====== Records supplied

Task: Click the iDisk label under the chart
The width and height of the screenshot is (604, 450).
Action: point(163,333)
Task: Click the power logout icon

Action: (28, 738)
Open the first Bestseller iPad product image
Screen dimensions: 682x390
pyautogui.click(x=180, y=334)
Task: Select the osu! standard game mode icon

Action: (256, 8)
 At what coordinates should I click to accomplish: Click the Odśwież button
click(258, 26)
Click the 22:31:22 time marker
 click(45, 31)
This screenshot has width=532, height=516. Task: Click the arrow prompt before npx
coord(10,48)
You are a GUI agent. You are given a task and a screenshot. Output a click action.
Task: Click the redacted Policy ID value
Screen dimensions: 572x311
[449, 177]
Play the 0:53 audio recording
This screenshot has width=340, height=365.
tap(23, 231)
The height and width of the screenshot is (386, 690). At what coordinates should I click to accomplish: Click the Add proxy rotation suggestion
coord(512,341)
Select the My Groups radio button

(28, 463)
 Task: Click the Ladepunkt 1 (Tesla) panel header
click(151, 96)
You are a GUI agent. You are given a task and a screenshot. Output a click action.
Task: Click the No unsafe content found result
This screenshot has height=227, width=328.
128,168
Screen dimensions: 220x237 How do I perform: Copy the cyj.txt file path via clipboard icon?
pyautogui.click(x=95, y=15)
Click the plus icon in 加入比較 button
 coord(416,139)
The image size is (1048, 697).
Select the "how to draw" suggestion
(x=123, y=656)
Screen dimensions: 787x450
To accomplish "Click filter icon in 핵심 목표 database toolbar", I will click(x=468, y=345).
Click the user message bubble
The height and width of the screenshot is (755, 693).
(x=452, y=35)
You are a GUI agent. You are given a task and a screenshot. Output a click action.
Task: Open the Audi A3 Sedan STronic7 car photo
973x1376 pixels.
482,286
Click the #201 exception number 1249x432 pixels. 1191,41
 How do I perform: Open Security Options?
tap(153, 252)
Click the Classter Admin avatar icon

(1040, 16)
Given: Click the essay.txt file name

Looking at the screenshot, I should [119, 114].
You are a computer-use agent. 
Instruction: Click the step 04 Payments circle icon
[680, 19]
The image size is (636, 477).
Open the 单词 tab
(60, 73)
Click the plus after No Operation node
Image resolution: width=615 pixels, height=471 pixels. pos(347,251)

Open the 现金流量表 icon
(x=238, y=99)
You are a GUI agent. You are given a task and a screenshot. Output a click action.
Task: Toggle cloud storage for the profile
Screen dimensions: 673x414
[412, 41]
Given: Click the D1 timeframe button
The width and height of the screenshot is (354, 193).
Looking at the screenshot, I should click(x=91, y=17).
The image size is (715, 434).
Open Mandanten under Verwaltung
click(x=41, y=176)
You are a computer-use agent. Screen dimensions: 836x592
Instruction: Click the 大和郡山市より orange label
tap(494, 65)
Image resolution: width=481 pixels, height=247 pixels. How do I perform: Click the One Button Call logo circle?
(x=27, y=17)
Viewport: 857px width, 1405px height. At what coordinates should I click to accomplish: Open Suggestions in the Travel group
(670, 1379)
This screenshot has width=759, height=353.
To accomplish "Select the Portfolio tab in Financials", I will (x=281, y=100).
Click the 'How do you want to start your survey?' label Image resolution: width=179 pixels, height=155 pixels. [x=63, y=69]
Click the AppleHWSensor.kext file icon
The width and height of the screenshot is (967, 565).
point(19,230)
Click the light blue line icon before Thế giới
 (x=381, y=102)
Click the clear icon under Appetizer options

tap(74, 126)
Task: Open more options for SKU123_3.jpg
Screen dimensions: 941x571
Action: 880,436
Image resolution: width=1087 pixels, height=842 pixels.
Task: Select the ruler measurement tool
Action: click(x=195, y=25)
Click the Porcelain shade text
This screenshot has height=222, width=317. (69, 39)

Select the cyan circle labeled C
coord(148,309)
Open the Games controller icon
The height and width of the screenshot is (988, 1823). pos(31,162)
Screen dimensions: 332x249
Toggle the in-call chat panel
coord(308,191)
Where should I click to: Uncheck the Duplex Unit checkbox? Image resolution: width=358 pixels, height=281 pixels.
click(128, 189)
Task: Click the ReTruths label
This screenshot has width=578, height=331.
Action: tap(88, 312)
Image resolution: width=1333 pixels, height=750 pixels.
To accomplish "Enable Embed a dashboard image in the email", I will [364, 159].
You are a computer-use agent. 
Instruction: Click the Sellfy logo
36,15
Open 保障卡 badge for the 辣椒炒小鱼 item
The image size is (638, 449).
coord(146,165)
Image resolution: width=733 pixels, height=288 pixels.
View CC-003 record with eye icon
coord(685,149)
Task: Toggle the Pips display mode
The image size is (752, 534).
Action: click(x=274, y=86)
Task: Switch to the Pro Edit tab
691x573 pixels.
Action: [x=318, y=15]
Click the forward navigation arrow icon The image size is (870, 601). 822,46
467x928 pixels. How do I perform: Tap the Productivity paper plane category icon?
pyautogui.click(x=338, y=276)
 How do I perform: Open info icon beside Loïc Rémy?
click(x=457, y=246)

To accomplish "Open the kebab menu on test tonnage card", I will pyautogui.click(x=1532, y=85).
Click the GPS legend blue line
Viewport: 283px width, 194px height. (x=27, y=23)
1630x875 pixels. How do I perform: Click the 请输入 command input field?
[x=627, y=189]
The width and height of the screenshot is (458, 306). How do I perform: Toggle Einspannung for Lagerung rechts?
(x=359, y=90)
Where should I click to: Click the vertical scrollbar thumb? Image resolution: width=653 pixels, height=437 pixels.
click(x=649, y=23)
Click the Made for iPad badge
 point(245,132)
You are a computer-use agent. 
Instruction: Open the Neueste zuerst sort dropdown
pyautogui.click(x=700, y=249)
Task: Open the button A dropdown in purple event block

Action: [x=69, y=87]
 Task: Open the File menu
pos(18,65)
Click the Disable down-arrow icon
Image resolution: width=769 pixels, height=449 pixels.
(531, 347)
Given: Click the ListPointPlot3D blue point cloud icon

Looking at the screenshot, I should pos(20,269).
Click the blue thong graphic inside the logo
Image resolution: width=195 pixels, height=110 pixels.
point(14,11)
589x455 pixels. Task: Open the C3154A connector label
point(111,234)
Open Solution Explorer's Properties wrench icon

============

[Task to complete]: Every entry above should be retyped exactly as it appears.

[Answer space]:
Task: Click the iDisk label under the chart
The width and height of the screenshot is (604, 450).
Action: point(163,333)
Task: Click the power logout icon

Action: (28, 738)
Open the first Bestseller iPad product image
Screen dimensions: 682x390
pyautogui.click(x=180, y=334)
Task: Select the osu! standard game mode icon

Action: (256, 8)
 At what coordinates should I click to accomplish: Click the Odśwież button
click(258, 26)
Click the 22:31:22 time marker
 click(45, 31)
This screenshot has width=532, height=516. Task: Click the arrow prompt before npx
coord(10,48)
You are a GUI agent. You are given a task and a screenshot. Output a click action.
Task: Click the redacted Policy ID value
Screen dimensions: 572x311
[449, 177]
Play the 0:53 audio recording
This screenshot has width=340, height=365.
tap(23, 231)
The height and width of the screenshot is (386, 690). At what coordinates should I click to accomplish: Click the Add proxy rotation suggestion
coord(512,341)
Select the My Groups radio button

(28, 463)
 Task: Click the Ladepunkt 1 (Tesla) panel header
click(151, 96)
You are a GUI agent. You are given a task and a screenshot. Output a click action.
Task: Click the No unsafe content found result
This screenshot has height=227, width=328.
128,168
Screen dimensions: 220x237 How do I perform: Copy the cyj.txt file path via clipboard icon?
pyautogui.click(x=95, y=15)
Click the plus icon in 加入比較 button
 coord(416,139)
The image size is (1048, 697).
Select the "how to draw" suggestion
(x=123, y=656)
Screen dimensions: 787x450
To accomplish "Click filter icon in 핵심 목표 database toolbar", I will click(x=468, y=345).
Click the user message bubble
The height and width of the screenshot is (755, 693).
(x=452, y=35)
You are a GUI agent. You are given a task and a screenshot. Output a click action.
Task: Open the Audi A3 Sedan STronic7 car photo
973x1376 pixels.
482,286
Click the #201 exception number 1249x432 pixels. 1191,41
 How do I perform: Open Security Options?
tap(153, 252)
Click the Classter Admin avatar icon

(1040, 16)
Given: Click the essay.txt file name

Looking at the screenshot, I should [119, 114].
You are a computer-use agent. 
Instruction: Click the step 04 Payments circle icon
[680, 19]
The image size is (636, 477).
Open the 单词 tab
(60, 73)
Click the plus after No Operation node
Image resolution: width=615 pixels, height=471 pixels. pos(347,251)

Open the 现金流量表 icon
(x=238, y=99)
You are a GUI agent. You are given a task and a screenshot. Output a click action.
Task: Toggle cloud storage for the profile
Screen dimensions: 673x414
[412, 41]
Given: Click the D1 timeframe button
The width and height of the screenshot is (354, 193).
Looking at the screenshot, I should click(x=91, y=17).
The image size is (715, 434).
Open Mandanten under Verwaltung
click(x=41, y=176)
You are a computer-use agent. Screen dimensions: 836x592
Instruction: Click the 大和郡山市より orange label
tap(494, 65)
Image resolution: width=481 pixels, height=247 pixels. How do I perform: Click the One Button Call logo circle?
(x=27, y=17)
Viewport: 857px width, 1405px height. At what coordinates should I click to accomplish: Open Suggestions in the Travel group
(670, 1379)
This screenshot has width=759, height=353.
To accomplish "Select the Portfolio tab in Financials", I will (x=281, y=100).
Click the 'How do you want to start your survey?' label Image resolution: width=179 pixels, height=155 pixels. [x=63, y=69]
Click the AppleHWSensor.kext file icon
The width and height of the screenshot is (967, 565).
point(19,230)
Click the light blue line icon before Thế giới
 (x=381, y=102)
Click the clear icon under Appetizer options

tap(74, 126)
Task: Open more options for SKU123_3.jpg
Screen dimensions: 941x571
Action: 880,436
Image resolution: width=1087 pixels, height=842 pixels.
Task: Select the ruler measurement tool
Action: click(x=195, y=25)
Click the Porcelain shade text
This screenshot has height=222, width=317. (69, 39)

Select the cyan circle labeled C
coord(148,309)
Open the Games controller icon
The height and width of the screenshot is (988, 1823). pos(31,162)
Screen dimensions: 332x249
Toggle the in-call chat panel
coord(308,191)
Where should I click to: Uncheck the Duplex Unit checkbox? Image resolution: width=358 pixels, height=281 pixels.
click(128, 189)
Task: Click the ReTruths label
This screenshot has width=578, height=331.
Action: tap(88, 312)
Image resolution: width=1333 pixels, height=750 pixels.
To accomplish "Enable Embed a dashboard image in the email", I will [364, 159].
You are a computer-use agent. 
Instruction: Click the Sellfy logo
36,15
Open 保障卡 badge for the 辣椒炒小鱼 item
The image size is (638, 449).
coord(146,165)
Image resolution: width=733 pixels, height=288 pixels.
View CC-003 record with eye icon
coord(685,149)
Task: Toggle the Pips display mode
The image size is (752, 534).
Action: click(x=274, y=86)
Task: Switch to the Pro Edit tab
691x573 pixels.
Action: [x=318, y=15]
Click the forward navigation arrow icon The image size is (870, 601). 822,46
467x928 pixels. How do I perform: Tap the Productivity paper plane category icon?
pyautogui.click(x=338, y=276)
 How do I perform: Open info icon beside Loïc Rémy?
click(x=457, y=246)

To accomplish "Open the kebab menu on test tonnage card", I will pyautogui.click(x=1532, y=85).
Click the GPS legend blue line
Viewport: 283px width, 194px height. (x=27, y=23)
1630x875 pixels. How do I perform: Click the 请输入 command input field?
[x=627, y=189]
The width and height of the screenshot is (458, 306). How do I perform: Toggle Einspannung for Lagerung rechts?
(x=359, y=90)
Where should I click to: Click the vertical scrollbar thumb? Image resolution: width=653 pixels, height=437 pixels.
click(x=649, y=23)
Click the Made for iPad badge
 point(245,132)
You are a computer-use agent. 
Instruction: Open the Neueste zuerst sort dropdown
pyautogui.click(x=700, y=249)
Task: Open the button A dropdown in purple event block

Action: [x=69, y=87]
 Task: Open the File menu
pos(18,65)
Click the Disable down-arrow icon
Image resolution: width=769 pixels, height=449 pixels.
(531, 347)
Given: Click the ListPointPlot3D blue point cloud icon

Looking at the screenshot, I should pos(20,269).
Click the blue thong graphic inside the logo
Image resolution: width=195 pixels, height=110 pixels.
point(14,11)
589x455 pixels. Task: Open the C3154A connector label
point(111,234)
Open Solution Explorer's Properties wrench icon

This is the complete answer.